Muhafazakar çevrelerin refleksleri de aynı tornadan çıkmışa benziyor. Mesela Arınç, bir yandan, “hayat seks ve içkiden ibaret değil” diyorken, öte yandan, aynı çevreler, Kanuni dizisinde öne çıkan özellikler nedeniyle Meral Okay’ı hedef tahtasına yerleştirebiliyorlar. “Sen git, Stalin’in filmini yap” diyerek, icabında McCarty’ye rahmet okutabileceklerini de hissettirmekten geri durmuyorlar. Neymiş efendim; Kanuni’yi zaaflarıyla anlatıyormuş. “Üç çocuk yapın” diyen Başbakanı alkışlayan, çok eşli olmayı kültürel olarak kabul eden bu cenah, Padişah’ı çok eşli, çok çocuklu olarak gösteren ve eşlerinden birine sırılsıklam âşık olarak anlatan bir diziye verdikleri tepkiyle çaplarını da göstermiş oluyorlar.  

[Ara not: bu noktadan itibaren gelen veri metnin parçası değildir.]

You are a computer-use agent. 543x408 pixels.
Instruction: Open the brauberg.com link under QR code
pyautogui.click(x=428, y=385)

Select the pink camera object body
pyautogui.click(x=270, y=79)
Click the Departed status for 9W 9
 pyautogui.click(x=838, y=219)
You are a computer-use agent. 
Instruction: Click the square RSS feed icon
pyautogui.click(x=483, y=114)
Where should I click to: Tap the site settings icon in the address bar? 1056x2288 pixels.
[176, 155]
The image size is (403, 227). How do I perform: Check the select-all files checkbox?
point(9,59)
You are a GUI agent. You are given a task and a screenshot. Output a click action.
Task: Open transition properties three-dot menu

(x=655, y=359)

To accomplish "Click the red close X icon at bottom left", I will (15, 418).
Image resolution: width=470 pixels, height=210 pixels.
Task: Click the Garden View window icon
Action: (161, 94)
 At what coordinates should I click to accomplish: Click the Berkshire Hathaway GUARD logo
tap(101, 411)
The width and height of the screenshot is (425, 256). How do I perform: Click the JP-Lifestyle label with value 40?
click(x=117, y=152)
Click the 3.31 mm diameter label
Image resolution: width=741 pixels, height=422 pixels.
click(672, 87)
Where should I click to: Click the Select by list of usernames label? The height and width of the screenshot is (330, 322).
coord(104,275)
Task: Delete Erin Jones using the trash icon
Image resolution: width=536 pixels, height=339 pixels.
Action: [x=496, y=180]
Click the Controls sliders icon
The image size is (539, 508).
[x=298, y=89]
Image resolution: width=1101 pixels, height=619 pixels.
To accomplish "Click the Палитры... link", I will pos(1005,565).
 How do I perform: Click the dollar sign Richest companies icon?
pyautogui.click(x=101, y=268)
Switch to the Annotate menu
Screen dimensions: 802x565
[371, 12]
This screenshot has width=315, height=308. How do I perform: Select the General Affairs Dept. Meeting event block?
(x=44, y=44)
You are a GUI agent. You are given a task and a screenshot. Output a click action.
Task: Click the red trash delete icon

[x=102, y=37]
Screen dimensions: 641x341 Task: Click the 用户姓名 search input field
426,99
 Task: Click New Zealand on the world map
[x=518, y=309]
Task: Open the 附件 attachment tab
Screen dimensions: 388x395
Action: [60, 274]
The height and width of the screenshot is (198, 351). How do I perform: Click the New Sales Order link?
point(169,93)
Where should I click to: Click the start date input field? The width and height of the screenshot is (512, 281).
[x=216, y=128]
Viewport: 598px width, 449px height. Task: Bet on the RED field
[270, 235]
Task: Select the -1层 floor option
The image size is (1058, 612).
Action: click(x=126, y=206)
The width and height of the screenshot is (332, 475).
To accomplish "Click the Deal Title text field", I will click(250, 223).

Dizinin tarih danışmanlığını Dr. Erhan Afyoncu yapıyor. Yani, dizinin tarih bilgisi, Okay’ın hayal dünyasının ötesinde bir süreçte üretiliyor. Zira Afyoncu, danışmanlık için “Kanuni döneminde bu şekilde bir şey yoktur” diye ifade ettiği şeylerin diziye girmemesi şartını koşuyor. Afyoncu’ya ses çıkarmayan muhafazakâr çevreler, Meral Okay’ı sizce niçin tehdit ediyor?  

Allah’ın bildiğini kuldan esirgemek olur mu? 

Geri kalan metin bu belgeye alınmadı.